* [Instructions to follow]:
Take the entries below and print, exactly, the stretch from the line containing "[Remover] (498, 378)" through the line containing "[Поиск] (1056, 32)", both included.

** Extracted information follows **

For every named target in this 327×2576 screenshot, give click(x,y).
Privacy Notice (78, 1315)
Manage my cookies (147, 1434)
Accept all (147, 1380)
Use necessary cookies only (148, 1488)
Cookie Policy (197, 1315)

** End of Extracted information **
** Extracted information follows **

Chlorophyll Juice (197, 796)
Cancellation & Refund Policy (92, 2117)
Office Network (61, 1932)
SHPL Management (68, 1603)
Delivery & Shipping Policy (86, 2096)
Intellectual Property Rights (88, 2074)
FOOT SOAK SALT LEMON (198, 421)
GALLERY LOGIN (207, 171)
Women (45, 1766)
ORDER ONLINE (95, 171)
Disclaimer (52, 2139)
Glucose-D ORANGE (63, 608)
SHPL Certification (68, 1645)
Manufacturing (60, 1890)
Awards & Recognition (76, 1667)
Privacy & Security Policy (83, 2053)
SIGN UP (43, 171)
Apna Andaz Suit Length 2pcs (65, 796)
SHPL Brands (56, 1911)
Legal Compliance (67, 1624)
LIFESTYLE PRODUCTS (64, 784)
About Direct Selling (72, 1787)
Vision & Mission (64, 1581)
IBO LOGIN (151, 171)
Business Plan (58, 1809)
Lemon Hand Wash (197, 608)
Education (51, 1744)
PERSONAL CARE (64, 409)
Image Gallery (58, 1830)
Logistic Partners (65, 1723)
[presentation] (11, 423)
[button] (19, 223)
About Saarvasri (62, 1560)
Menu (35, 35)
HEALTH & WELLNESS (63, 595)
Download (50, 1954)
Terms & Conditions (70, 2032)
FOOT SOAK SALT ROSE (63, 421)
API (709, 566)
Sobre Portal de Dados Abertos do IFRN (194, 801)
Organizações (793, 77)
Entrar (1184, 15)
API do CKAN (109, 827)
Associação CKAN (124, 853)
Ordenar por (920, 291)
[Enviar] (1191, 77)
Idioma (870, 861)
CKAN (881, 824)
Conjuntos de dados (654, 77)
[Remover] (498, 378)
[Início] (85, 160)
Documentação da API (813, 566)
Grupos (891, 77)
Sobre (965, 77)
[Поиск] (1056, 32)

** End of Extracted information **
** Extracted information follows **

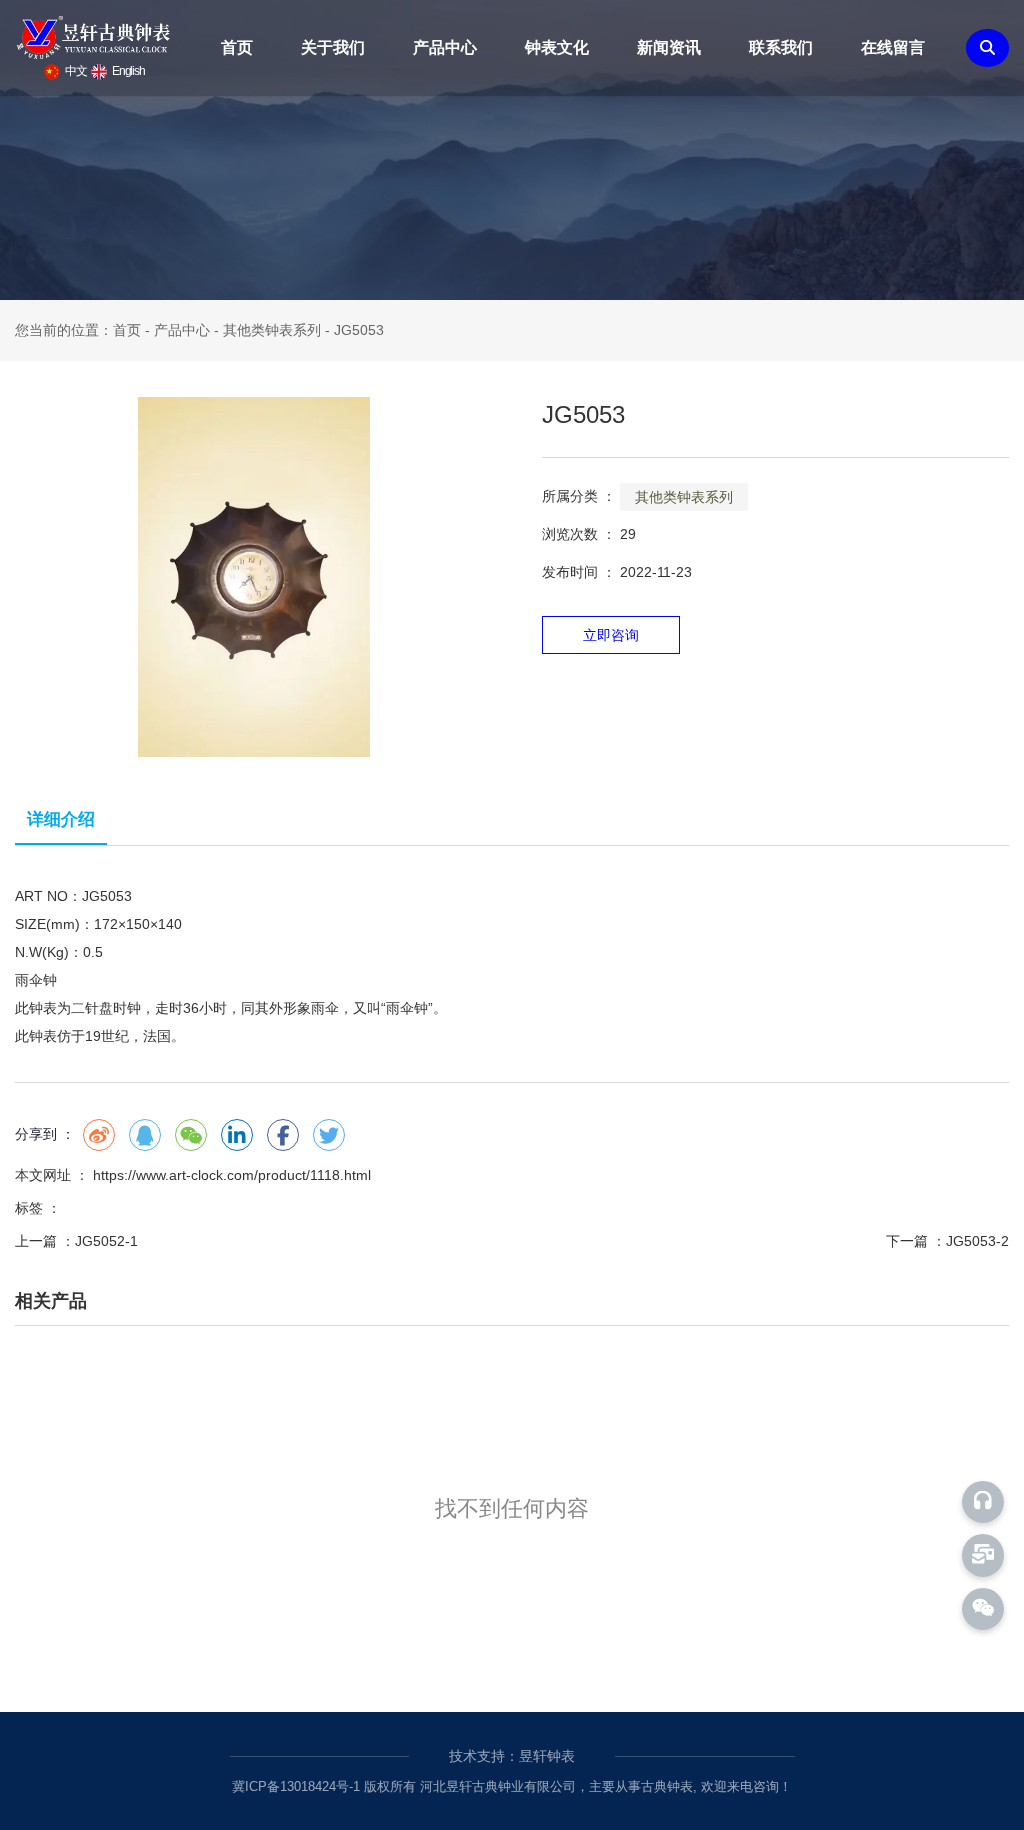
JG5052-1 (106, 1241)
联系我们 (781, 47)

** End of Extracted information **

* [Response to the exercise]:
[Remover] (498, 378)
[Início] (85, 160)
Documentação da API (813, 566)
Grupos (891, 77)
Sobre (965, 77)
[Поиск] (1056, 32)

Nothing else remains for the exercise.